Traveling this summer? Here's how to avoid the most dangerous travel scams.

Summer travelers face an increasing number of travel scams this year, according to an expert from McAfee - Photo by UnSplash +

A recent study found that nearly 30% of Americans have been victims of a travel-related scam

The summer season is heating up and as many consumers are preparing for summer travel, it’s important to steer clear of some of the biggest travel scams that are circulating. 

Abhishek Karnik, head of McAfee’s Threat Research Team, shared with ConsumerAffairs everything consumers need to know about travel scams this summer: the biggest threats for summer travel, the warning signs of a travel-related scam, how to stay safe while booking travel this summer, and more. 

“Our Safer Summer Travel Report shows a troubling trend: over one in four Americans have been impacted by travel scams,” Karnik said. “This occurs as the accessibility and use of AI rises, and as the technology is increasingly used by cybercriminals to increase the scale, effectiveness, and speed of scams. 

“Scammers are opportunists and when there is significant interest in a topic – like summer travel – they move quickly and strategically to lure people in with convincing scam tactics. Now more than ever, a combination of education and technology is needed to help eager travelers avoid falling victim to a scam, so they can focus on what really matters – enjoying their next vacation.”

Knowing the warning signs

According to McAfee’s Safer Summer Travel Report, the threat of a travel scam is prevalent both during the booking process and while on vacation. 

“As AI technologies evolve, so does the sophistication and believability of online scams,” Karnik said. “This trend will likely continue as the rise in AI-generated scams makes it harder than ever to distinguish between legitimate and deceptive offers. This means that it’s crucial for travelers to stay alert and informed. A few warning signs to look out for include:

  1. Be suspicious of anything that is pushed to you and has a sense of urgency. Scammers may solicit you with emails, SMS, advertisements, phone calls, or surveys offering such "incredible" deals or discounts.

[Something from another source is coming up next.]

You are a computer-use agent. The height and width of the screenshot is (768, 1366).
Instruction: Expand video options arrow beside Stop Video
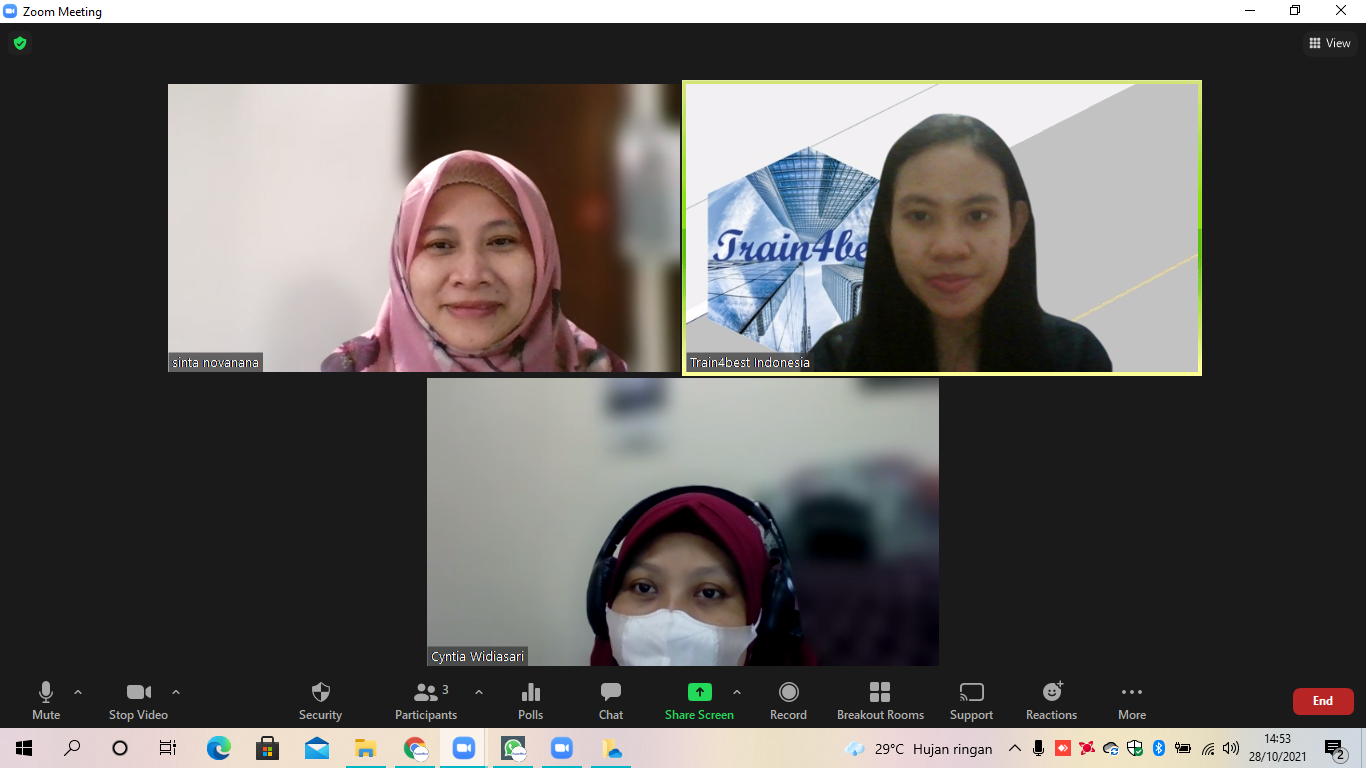176,692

  2. Don't believe everything you hear or see. If it’s too good to be true, it's probably a scam.

  3. If you are looking for shopping or travel deals, use trusted vendors. It’s always safer to initiate the search rather than get pulled into an enticing offer, especially from unknown and untrusted sources.

  4. Before purchasing anything from a non-authentic website or social media page, run a Google search to learn more about the company’s reputation and read consumer reviews. If you don’t see anything listed online, it’s most likely a scam.

  5. It’s common for scammers to masquerade fake links behind big names. Look for scammers who try to impersonate a legit website by making slight changes in the name or URL (for example, vs.”

Staying safe during summer vacation

Vacations should be a time of relaxation, fun, and making memories – not for falling victim to a scam or losing money. However, Karnik said that there are ways for consumers to protect themselves from scammers and enjoy their trips. 

“We urge travelers to think twice before clicking on deals that seem too good to be true and to embrace solid security practices,” he said. “When on vacation, stay vigilant of social engineering scams and verify the identity of individuals before sharing sensitive information or handing over personal belongings. 

“Additionally, be cautious when scanning QR codes in public - tampered codes can unknowingly direct you to a scam site. Other easy security best practices include avoiding public Wi-Fi for financial transactions, using online protection technology, and being cautious of unsolicited communications.”